▶ **Extracted material**:
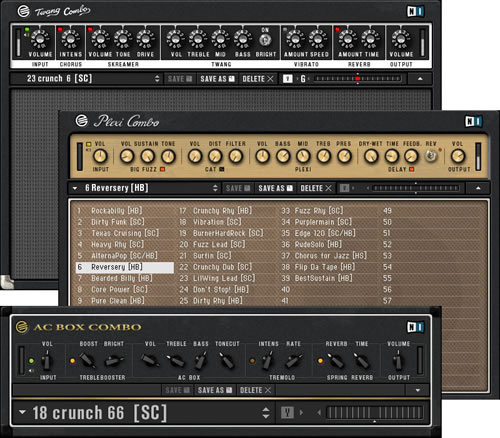Click the Plexi Combo Sustain knob
500x438 pixels.
[x=147, y=156]
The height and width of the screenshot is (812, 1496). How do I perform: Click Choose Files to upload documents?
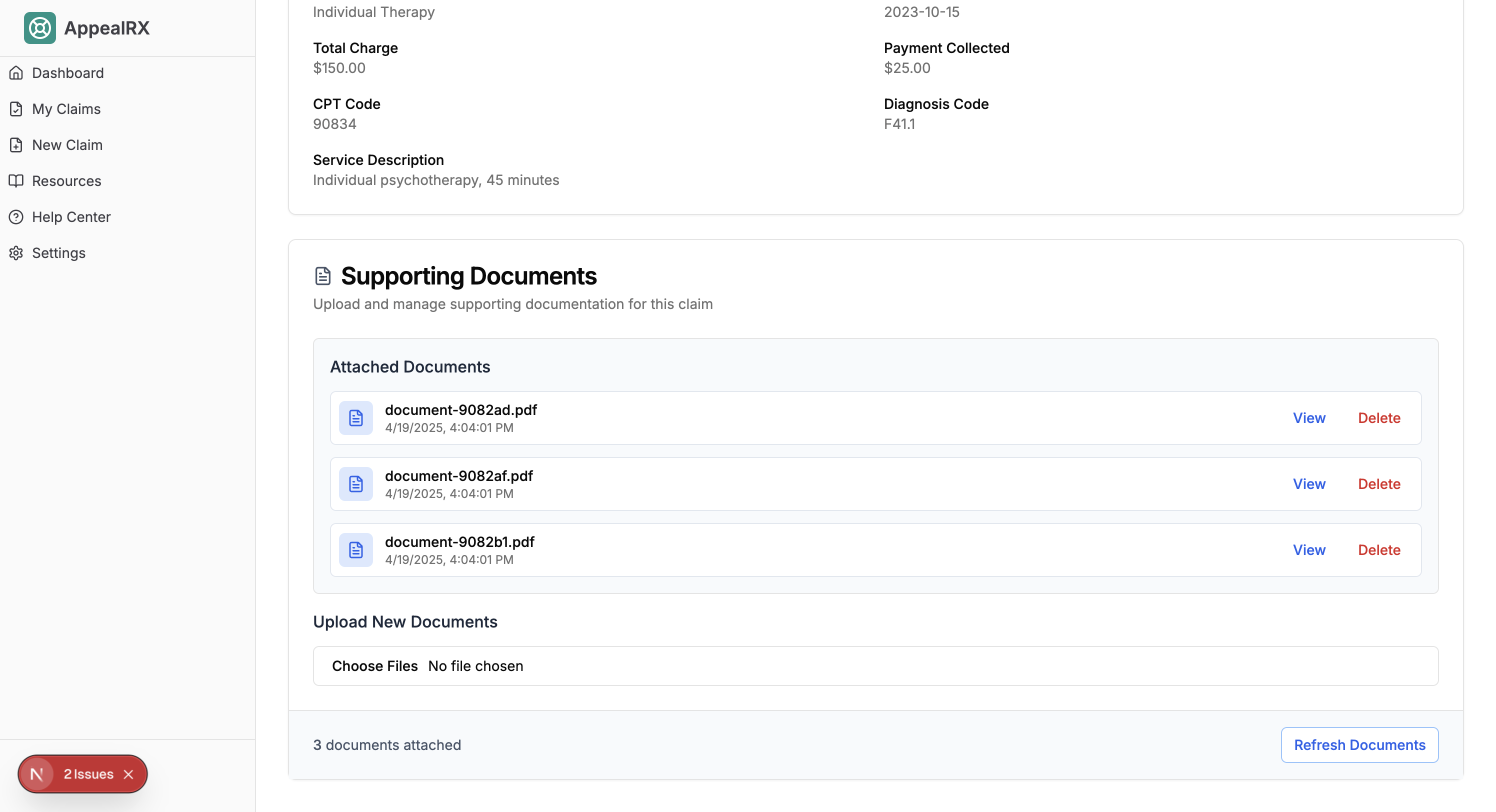pos(374,666)
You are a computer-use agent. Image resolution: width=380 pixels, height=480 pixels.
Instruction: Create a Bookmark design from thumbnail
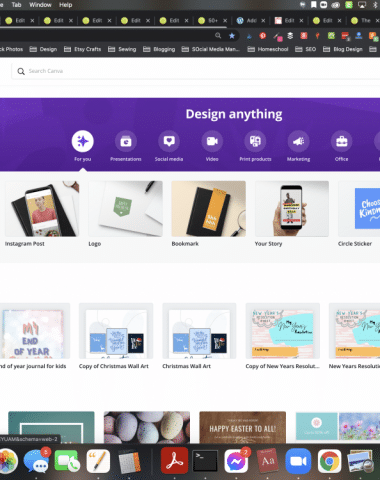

▶ **Exercise brief**:
Please filter the data above, keeping every line that contains the string "width", and copy those lines.

▶ **Exercise solution**:
The height and width of the screenshot is (812, 1496). How do I perform: Click Choose Files to upload documents?
You are a computer-use agent. Image resolution: width=380 pixels, height=480 pixels.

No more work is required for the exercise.